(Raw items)
□ □ □ □ □ □ □

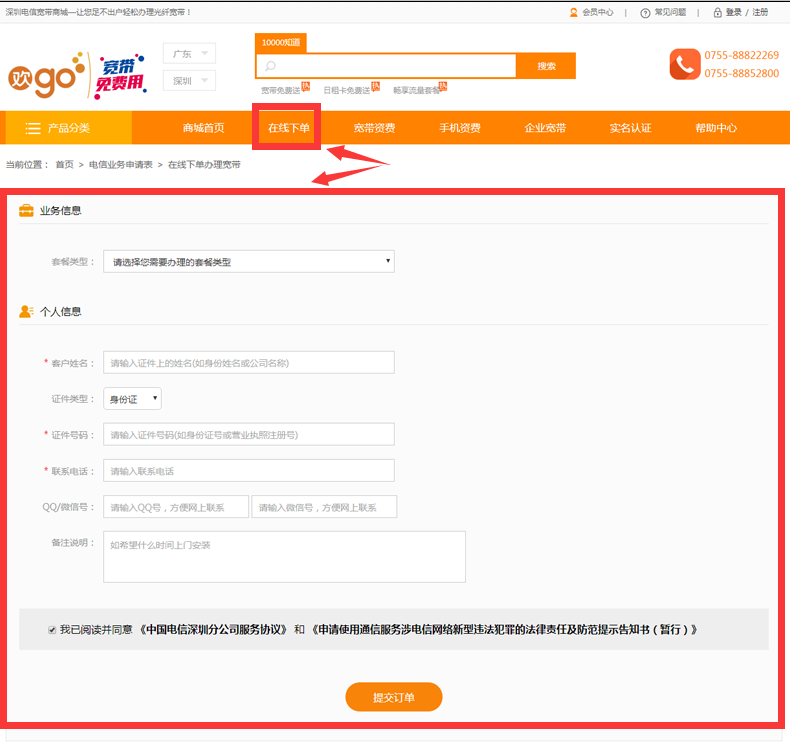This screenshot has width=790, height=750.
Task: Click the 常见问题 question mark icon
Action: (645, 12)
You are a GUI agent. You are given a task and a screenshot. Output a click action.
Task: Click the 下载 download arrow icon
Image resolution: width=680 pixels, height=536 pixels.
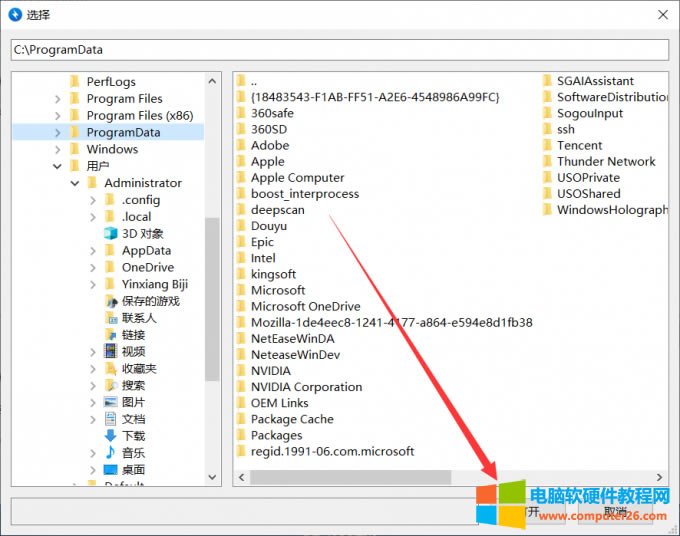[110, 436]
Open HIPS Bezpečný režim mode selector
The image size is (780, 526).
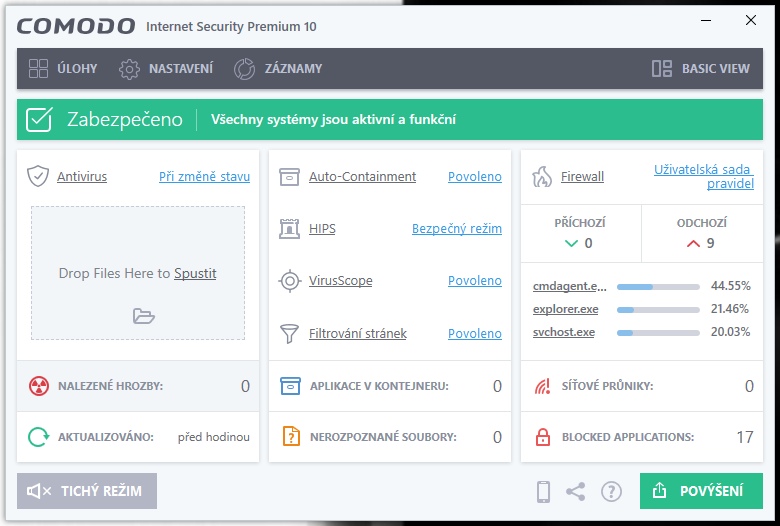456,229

□ □ □ □ □ □ □

Copy every line of the items above word for word, leaving out the pictures.

### TASK SOLUTION
This screenshot has width=790, height=750.
Task: Click the 常见问题 question mark icon
Action: (645, 12)
You are a GUI agent. You are given a task and a screenshot. Output a click action.
Task: Click the 下载 download arrow icon
Image resolution: width=680 pixels, height=536 pixels.
[110, 436]
Open HIPS Bezpečný režim mode selector
The image size is (780, 526).
456,229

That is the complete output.